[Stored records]
▬▬▬▬▬▬

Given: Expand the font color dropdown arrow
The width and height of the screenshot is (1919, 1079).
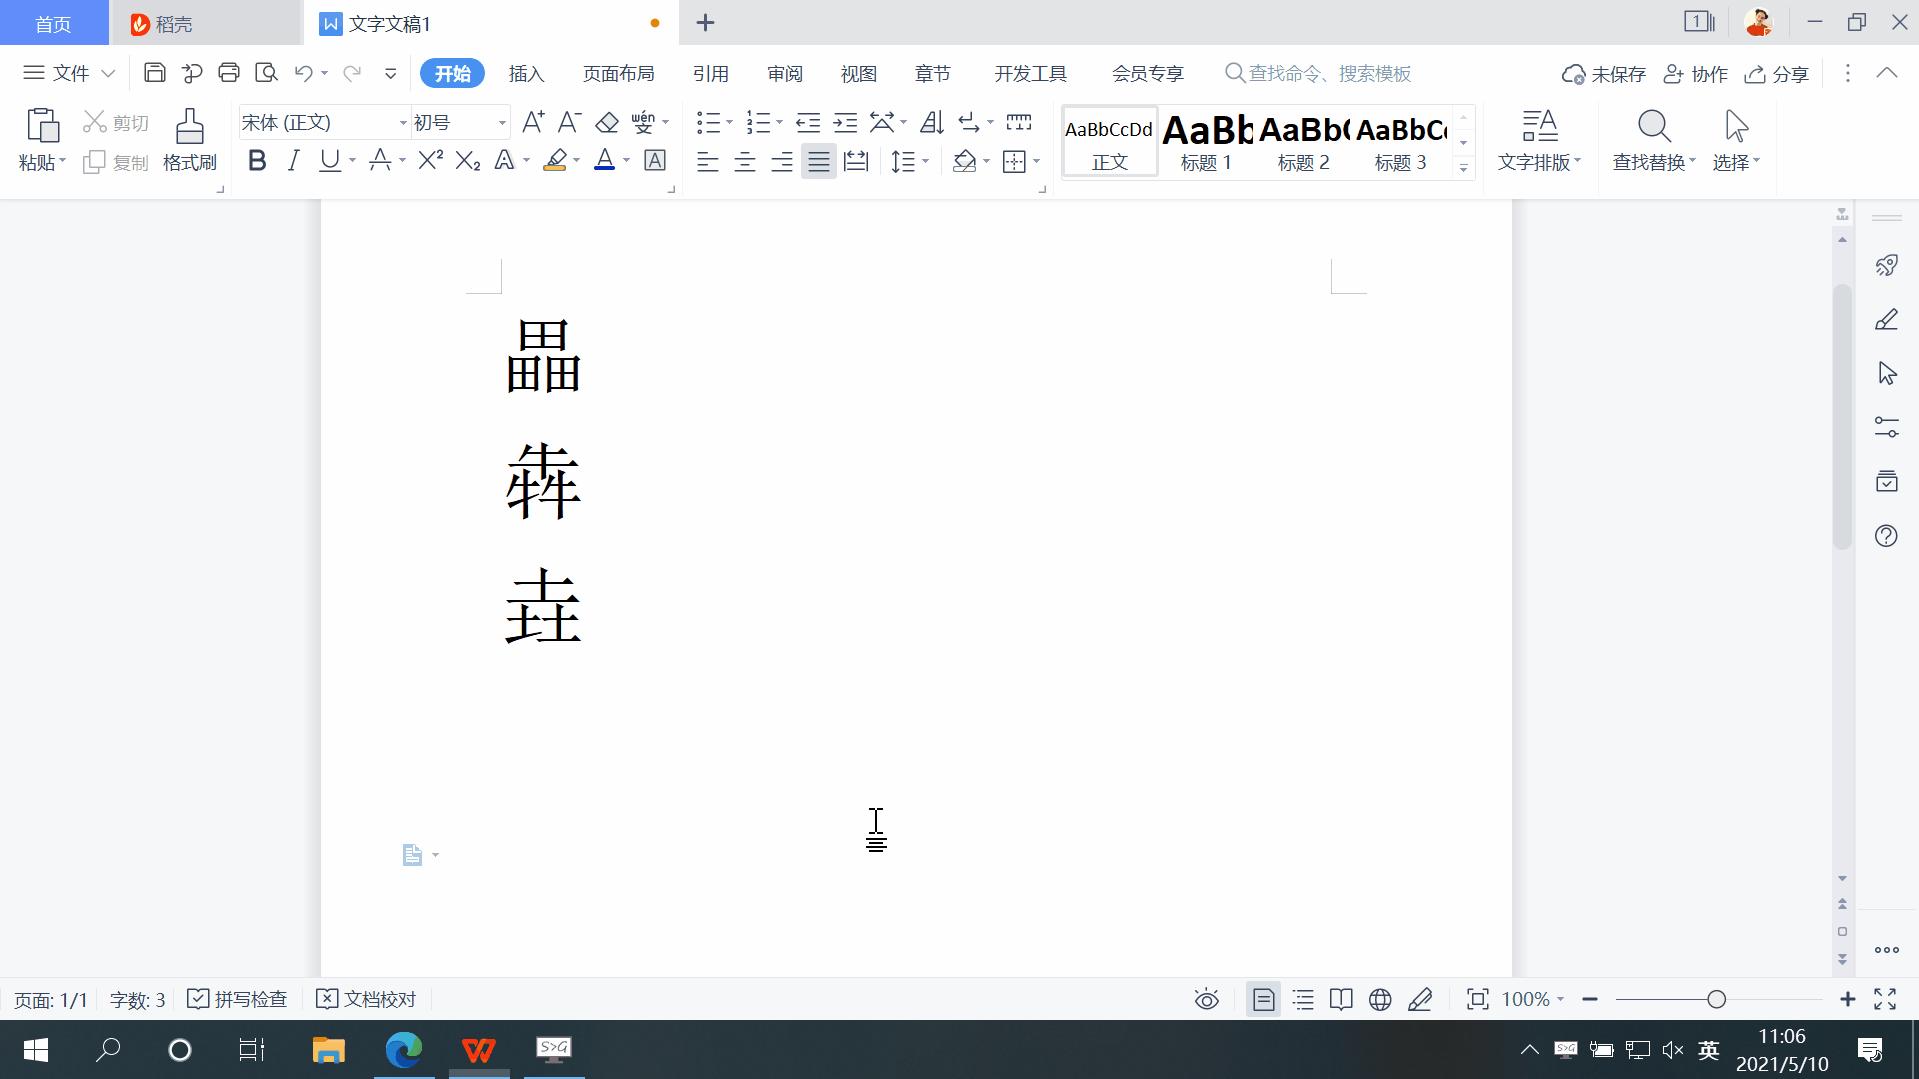Looking at the screenshot, I should tap(625, 160).
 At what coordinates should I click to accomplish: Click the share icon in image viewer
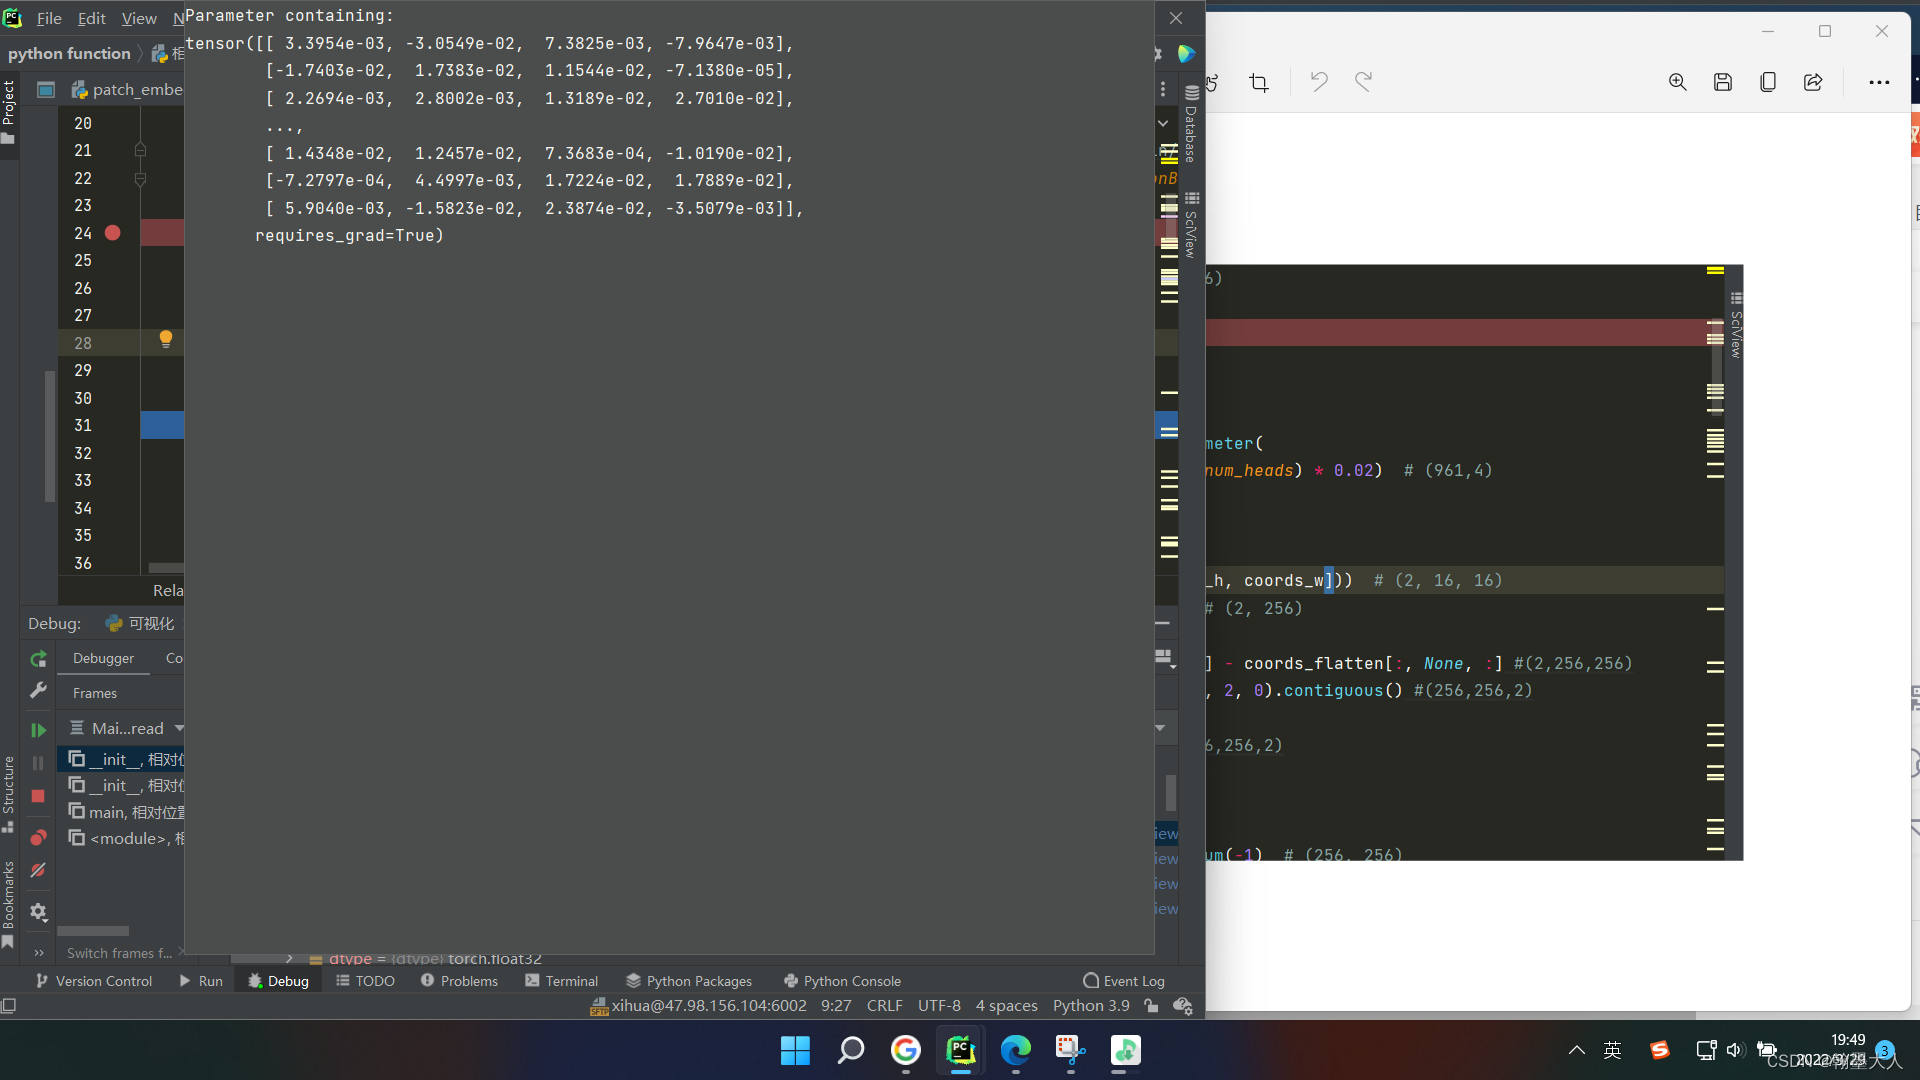point(1812,82)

▬▬▬▬▬▬

(INSTRUCTIONS TO FOLLOW):
Your reply should be the full data above, copied exactly, with no pictures in it.

(TASK SOLUTION):
Given: Expand the font color dropdown arrow
The width and height of the screenshot is (1919, 1079).
Looking at the screenshot, I should tap(625, 160).
 At what coordinates should I click to accomplish: Click the share icon in image viewer
point(1812,82)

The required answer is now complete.